-- Start --

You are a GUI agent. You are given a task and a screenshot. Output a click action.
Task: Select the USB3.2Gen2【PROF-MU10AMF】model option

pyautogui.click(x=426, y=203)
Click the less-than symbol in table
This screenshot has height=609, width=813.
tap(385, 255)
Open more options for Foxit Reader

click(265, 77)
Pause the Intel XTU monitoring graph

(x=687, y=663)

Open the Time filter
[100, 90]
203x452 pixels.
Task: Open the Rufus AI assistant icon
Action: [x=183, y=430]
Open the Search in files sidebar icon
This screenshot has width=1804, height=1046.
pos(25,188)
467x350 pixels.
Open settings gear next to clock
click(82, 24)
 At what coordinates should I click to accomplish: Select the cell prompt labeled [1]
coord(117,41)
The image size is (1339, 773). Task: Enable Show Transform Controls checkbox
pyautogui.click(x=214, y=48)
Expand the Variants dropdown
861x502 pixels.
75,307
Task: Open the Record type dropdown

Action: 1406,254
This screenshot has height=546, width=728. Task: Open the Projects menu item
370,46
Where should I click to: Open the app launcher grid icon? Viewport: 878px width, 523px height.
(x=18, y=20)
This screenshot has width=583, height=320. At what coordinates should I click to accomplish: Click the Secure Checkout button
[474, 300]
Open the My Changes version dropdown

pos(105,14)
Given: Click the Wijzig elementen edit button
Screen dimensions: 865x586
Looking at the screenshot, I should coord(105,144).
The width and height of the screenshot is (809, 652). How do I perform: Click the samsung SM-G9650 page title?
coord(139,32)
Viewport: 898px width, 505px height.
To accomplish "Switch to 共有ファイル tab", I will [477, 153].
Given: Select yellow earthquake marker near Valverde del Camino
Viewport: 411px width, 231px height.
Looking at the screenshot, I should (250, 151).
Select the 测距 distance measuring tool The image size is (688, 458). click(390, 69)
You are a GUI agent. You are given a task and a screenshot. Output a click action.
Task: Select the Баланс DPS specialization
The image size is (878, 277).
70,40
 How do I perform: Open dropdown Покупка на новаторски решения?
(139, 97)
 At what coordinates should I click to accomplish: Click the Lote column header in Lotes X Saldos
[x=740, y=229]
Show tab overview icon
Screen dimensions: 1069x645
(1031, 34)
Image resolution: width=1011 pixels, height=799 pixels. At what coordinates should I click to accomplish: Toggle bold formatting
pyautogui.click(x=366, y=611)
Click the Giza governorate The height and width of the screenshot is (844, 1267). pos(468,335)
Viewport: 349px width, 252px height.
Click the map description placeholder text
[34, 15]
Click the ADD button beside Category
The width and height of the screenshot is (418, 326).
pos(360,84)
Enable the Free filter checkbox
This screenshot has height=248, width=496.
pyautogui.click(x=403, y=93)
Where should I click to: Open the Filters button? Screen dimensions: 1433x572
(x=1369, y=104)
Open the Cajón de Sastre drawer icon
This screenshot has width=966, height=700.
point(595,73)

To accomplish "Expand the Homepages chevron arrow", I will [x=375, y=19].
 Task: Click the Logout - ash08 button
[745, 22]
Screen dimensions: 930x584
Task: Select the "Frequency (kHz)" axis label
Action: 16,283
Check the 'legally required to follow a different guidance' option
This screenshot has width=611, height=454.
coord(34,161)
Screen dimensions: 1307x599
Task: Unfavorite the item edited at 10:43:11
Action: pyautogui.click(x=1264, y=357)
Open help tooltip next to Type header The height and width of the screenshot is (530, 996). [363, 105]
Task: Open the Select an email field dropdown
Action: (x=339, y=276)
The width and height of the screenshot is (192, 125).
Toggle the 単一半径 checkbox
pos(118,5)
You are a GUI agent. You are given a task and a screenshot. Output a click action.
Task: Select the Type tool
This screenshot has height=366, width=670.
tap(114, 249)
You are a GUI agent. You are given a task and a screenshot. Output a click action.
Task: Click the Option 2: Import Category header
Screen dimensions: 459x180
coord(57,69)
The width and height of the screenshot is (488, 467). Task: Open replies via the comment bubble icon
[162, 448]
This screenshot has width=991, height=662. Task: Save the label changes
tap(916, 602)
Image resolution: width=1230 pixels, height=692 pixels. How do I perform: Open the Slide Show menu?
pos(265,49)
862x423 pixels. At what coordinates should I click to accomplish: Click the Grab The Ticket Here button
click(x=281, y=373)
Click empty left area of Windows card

-- End --

* _Task_:
Put every line of the items above into a Markdown table with the columns Row and Line. Skip the blank lines.

* _Complete output_:
| Row | Line |
|---|---|
| 1 | You are a GUI agent. You are given a task and a screenshot. Output a click action. |
| 2 | Task: Select the USB3.2Gen2【PROF-MU10AMF】model option |
| 3 | pyautogui.click(x=426, y=203) |
| 4 | Click the less-than symbol in table |
| 5 | This screenshot has height=609, width=813. |
| 6 | tap(385, 255) |
| 7 | Open more options for Foxit Reader |
| 8 | click(265, 77) |
| 9 | Pause the Intel XTU monitoring graph |
| 10 | (x=687, y=663) |
| 11 | Open the Time filter |
| 12 | [100, 90] |
| 13 | 203x452 pixels. |
| 14 | Task: Open the Rufus AI assistant icon |
| 15 | Action: [x=183, y=430] |
| 16 | Open the Search in files sidebar icon |
| 17 | This screenshot has width=1804, height=1046. |
| 18 | pos(25,188) |
| 19 | 467x350 pixels. |
| 20 | Open settings gear next to clock |
| 21 | click(82, 24) |
| 22 |  At what coordinates should I click to accomplish: Select the cell prompt labeled [1] |
| 23 | coord(117,41) |
| 24 | The image size is (1339, 773). Task: Enable Show Transform Controls checkbox |
| 25 | pyautogui.click(x=214, y=48) |
| 26 | Expand the Variants dropdown |
| 27 | 861x502 pixels. |
| 28 | 75,307 |
| 29 | Task: Open the Record type dropdown |
| 30 | Action: 1406,254 |
| 31 | This screenshot has height=546, width=728. Task: Open the Projects menu item |
| 32 | 370,46 |
| 33 | Where should I click to: Open the app launcher grid icon? Viewport: 878px width, 523px height. |
| 34 | (x=18, y=20) |
| 35 | This screenshot has width=583, height=320. At what coordinates should I click to accomplish: Click the Secure Checkout button |
| 36 | [474, 300] |
| 37 | Open the My Changes version dropdown |
| 38 | pos(105,14) |
| 39 | Given: Click the Wijzig elementen edit button |
| 40 | Screen dimensions: 865x586 |
| 41 | Looking at the screenshot, I should coord(105,144). |
| 42 | The width and height of the screenshot is (809, 652). How do I perform: Click the samsung SM-G9650 page title? |
| 43 | coord(139,32) |
| 44 | Viewport: 898px width, 505px height. |
| 45 | To accomplish "Switch to 共有ファイル tab", I will [477, 153]. |
| 46 | Given: Select yellow earthquake marker near Valverde del Camino |
| 47 | Viewport: 411px width, 231px height. |
| 48 | Looking at the screenshot, I should (250, 151). |
| 49 | Select the 测距 distance measuring tool The image size is (688, 458). click(390, 69) |
| 50 | You are a GUI agent. You are given a task and a screenshot. Output a click action. |
| 51 | Task: Select the Баланс DPS specialization |
| 52 | The image size is (878, 277). |
| 53 | 70,40 |
| 54 |  How do I perform: Open dropdown Покупка на новаторски решения? |
| 55 | (139, 97) |
| 56 |  At what coordinates should I click to accomplish: Click the Lote column header in Lotes X Saldos |
| 57 | [x=740, y=229] |
| 58 | Show tab overview icon |
| 59 | Screen dimensions: 1069x645 |
| 60 | (1031, 34) |
| 61 | Image resolution: width=1011 pixels, height=799 pixels. At what coordinates should I click to accomplish: Toggle bold formatting |
| 62 | pyautogui.click(x=366, y=611) |
| 63 | Click the Giza governorate The height and width of the screenshot is (844, 1267). pos(468,335) |
| 64 | Viewport: 349px width, 252px height. |
| 65 | Click the map description placeholder text |
| 66 | [34, 15] |
| 67 | Click the ADD button beside Category |
| 68 | The width and height of the screenshot is (418, 326). |
| 69 | pos(360,84) |
| 70 | Enable the Free filter checkbox |
| 71 | This screenshot has height=248, width=496. |
| 72 | pyautogui.click(x=403, y=93) |
| 73 | Where should I click to: Open the Filters button? Screen dimensions: 1433x572 |
| 74 | (x=1369, y=104) |
| 75 | Open the Cajón de Sastre drawer icon |
| 76 | This screenshot has width=966, height=700. |
| 77 | point(595,73) |
| 78 | To accomplish "Expand the Homepages chevron arrow", I will [x=375, y=19]. |
| 79 |  Task: Click the Logout - ash08 button |
| 80 | [745, 22] |
| 81 | Screen dimensions: 930x584 |
| 82 | Task: Select the "Frequency (kHz)" axis label |
| 83 | Action: 16,283 |
| 84 | Check the 'legally required to follow a different guidance' option |
| 85 | This screenshot has width=611, height=454. |
| 86 | coord(34,161) |
| 87 | Screen dimensions: 1307x599 |
| 88 | Task: Unfavorite the item edited at 10:43:11 |
| 89 | Action: pyautogui.click(x=1264, y=357) |
| 90 | Open help tooltip next to Type header The height and width of the screenshot is (530, 996). [363, 105] |
| 91 | Task: Open the Select an email field dropdown |
| 92 | Action: (x=339, y=276) |
| 93 | The width and height of the screenshot is (192, 125). |
| 94 | Toggle the 単一半径 checkbox |
| 95 | pos(118,5) |
| 96 | You are a GUI agent. You are given a task and a screenshot. Output a click action. |
| 97 | Task: Select the Type tool |
| 98 | This screenshot has height=366, width=670. |
| 99 | tap(114, 249) |
| 100 | You are a GUI agent. You are given a task and a screenshot. Output a click action. |
| 101 | Task: Click the Option 2: Import Category header |
| 102 | Screen dimensions: 459x180 |
| 103 | coord(57,69) |
| 104 | The width and height of the screenshot is (488, 467). Task: Open replies via the comment bubble icon |
| 105 | [162, 448] |
| 106 | This screenshot has width=991, height=662. Task: Save the label changes |
| 107 | tap(916, 602) |
| 108 | Image resolution: width=1230 pixels, height=692 pixels. How do I perform: Open the Slide Show menu? |
| 109 | pos(265,49) |
| 110 | 862x423 pixels. At what coordinates should I click to accomplish: Click the Grab The Ticket Here button |
| 111 | click(x=281, y=373) |
| 112 | Click empty left area of Windows card |